Churchyard Conundrum part 2

`Second thoughts on churchyards`
by Alan Smith

A solitary country walk is not only a good way of keeping fit and healthy but provides the opportunity to think. That is what I was doing the day after I submitted my, 'Is Anybody There?', contribution about the two puzzling churchyards on the parish boundary
Looking across to that location and the Cliffe above provided me with the clues to what I believe to be the answer.
Whereas we spell 'churchyard' as one word, and link it to burials, in the Craven Estate record of 1771 it is spelt as Church Yard. As the meaning of 'Yard' is simply 'a plot of land' Church Yard is just a plot of land that belongs to the church'. No burials.
The two 'Church Yard' plots of land on the parish boundary, at the end of Startlewood Lane, make sense when one views the extensive quarrying that took place on the Cliffe.
Those plots, I suggest, could have been stone mason's yards where sandstone would have been fashioned into blocks.
As Elizabeth I had appropriated Ruyton's church lands in 1559 and sold them to Sir Thomas Hanmer, the plots in question, and glebe lands must have been acquired by the Church at a later date. While it is therefore not possible to link the plots to the building of the church tower in the early1400s or the construction of the original north aisle in the mid14c, stone masons yards within the parish would have been very useful when the north aisle had to be rebuilt in 1845.
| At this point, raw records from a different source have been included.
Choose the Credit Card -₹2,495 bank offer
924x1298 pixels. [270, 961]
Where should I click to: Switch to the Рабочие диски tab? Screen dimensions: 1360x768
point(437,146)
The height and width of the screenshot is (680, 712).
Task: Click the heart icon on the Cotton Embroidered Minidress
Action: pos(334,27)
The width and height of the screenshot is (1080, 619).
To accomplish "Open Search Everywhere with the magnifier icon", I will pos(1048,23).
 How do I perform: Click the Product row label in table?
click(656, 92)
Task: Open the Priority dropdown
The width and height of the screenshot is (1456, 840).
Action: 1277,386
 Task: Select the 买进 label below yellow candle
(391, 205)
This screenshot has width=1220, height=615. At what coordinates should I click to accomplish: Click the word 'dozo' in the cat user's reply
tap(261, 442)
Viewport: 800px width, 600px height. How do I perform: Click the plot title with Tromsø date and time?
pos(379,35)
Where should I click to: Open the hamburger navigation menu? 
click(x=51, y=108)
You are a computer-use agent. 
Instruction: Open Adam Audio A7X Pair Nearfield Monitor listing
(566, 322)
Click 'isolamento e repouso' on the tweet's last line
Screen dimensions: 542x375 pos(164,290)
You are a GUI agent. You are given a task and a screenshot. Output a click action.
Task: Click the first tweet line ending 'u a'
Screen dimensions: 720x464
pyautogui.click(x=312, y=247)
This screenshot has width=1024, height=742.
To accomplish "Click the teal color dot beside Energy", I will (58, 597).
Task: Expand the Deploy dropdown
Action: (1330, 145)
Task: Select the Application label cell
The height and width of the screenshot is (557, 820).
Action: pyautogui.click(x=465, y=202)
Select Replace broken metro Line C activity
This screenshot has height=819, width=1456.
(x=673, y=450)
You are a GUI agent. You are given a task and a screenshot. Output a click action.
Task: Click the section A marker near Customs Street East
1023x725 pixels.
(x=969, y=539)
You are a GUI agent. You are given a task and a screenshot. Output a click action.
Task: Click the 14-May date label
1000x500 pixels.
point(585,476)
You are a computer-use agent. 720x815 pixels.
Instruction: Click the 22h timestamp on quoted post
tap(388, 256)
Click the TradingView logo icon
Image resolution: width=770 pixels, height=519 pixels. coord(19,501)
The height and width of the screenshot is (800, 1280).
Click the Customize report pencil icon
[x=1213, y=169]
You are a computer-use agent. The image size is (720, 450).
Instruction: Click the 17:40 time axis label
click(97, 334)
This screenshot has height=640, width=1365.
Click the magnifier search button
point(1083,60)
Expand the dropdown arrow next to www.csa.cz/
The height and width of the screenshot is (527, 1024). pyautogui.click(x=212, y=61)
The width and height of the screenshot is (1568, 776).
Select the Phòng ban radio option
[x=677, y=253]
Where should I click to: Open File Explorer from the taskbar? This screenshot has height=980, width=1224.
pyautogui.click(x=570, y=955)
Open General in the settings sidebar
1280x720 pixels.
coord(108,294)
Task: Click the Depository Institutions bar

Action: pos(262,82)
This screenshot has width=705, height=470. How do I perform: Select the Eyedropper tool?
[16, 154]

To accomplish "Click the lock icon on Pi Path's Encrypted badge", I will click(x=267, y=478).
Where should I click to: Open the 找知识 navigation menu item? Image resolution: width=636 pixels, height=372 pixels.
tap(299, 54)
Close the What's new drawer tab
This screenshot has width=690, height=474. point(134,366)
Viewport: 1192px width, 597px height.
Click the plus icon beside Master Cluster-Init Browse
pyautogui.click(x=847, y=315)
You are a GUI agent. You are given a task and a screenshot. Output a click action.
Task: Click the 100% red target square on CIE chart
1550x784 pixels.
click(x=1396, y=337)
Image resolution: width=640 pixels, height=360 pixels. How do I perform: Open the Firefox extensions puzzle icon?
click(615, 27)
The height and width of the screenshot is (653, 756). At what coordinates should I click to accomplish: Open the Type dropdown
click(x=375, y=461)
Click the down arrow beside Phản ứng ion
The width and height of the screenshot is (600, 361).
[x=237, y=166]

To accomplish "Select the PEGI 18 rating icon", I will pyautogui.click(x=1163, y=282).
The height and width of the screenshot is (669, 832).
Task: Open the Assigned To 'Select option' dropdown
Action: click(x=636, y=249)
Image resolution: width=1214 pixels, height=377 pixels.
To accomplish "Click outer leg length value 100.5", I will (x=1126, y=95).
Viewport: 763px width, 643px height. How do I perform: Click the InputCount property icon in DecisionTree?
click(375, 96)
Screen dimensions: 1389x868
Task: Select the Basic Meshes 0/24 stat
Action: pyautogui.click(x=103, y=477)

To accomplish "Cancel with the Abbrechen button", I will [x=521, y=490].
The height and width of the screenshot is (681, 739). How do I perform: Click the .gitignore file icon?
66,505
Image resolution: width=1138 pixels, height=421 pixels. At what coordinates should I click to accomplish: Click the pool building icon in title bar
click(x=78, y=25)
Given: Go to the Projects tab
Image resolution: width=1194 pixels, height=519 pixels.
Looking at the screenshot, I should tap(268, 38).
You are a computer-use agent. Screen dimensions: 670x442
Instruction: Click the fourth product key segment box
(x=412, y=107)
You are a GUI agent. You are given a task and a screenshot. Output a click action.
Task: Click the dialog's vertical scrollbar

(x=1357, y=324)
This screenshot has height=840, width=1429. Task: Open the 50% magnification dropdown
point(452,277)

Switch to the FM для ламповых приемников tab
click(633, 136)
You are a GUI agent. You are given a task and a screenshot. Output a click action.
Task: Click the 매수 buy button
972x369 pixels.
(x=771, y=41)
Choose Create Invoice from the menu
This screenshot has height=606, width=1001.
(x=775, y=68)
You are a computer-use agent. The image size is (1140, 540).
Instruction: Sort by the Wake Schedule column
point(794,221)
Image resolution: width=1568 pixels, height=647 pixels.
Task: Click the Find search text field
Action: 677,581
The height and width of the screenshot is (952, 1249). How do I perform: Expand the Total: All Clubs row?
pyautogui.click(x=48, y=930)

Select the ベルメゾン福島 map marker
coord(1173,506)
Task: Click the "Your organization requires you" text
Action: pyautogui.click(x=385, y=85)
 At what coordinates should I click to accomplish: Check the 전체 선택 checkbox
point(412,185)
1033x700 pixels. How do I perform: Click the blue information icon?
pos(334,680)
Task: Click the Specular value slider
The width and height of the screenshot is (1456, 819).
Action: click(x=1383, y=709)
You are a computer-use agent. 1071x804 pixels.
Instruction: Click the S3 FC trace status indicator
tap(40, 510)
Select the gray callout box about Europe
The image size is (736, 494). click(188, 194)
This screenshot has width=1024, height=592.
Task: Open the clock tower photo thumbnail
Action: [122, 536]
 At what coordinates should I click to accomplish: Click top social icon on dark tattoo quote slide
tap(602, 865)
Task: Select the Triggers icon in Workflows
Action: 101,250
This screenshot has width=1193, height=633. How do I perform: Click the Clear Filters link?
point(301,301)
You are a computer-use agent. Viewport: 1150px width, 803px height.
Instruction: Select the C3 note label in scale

If stone masons yards three quarters of a mile from the church seem impractical consider this: Because of weight, it would have been impractical to convey raw sandstone from the Cliffe to a stone mason's yard near the church. Blocks cut to size and dressed at the 'Church Yard' locations, ready for building, would have require far fewer journeys, and the journeys wouldn't have been that difficult.
Until it reaches Ivy Cottage, the lane that runs below the Cliffe is reasonably flat. While there is a fair drop down from the lane to the location in question I understand that, within living memory, a spur with a gentle gradient ran down to the fields at Ivy Cottage. It would not therefore have been that difficult to get a wagon of sandstone up to the level lane.
From there, down to the Little Ness road it's a gentle slope and, once that road is reached, it’s pretty well down hill all the way until the road ends, just by the church's lych gate – where the sandstone blocks would have been required.
Alternatively, the 'Yards' might simply have been set aside for communal use by the parishioners who farmed the fields.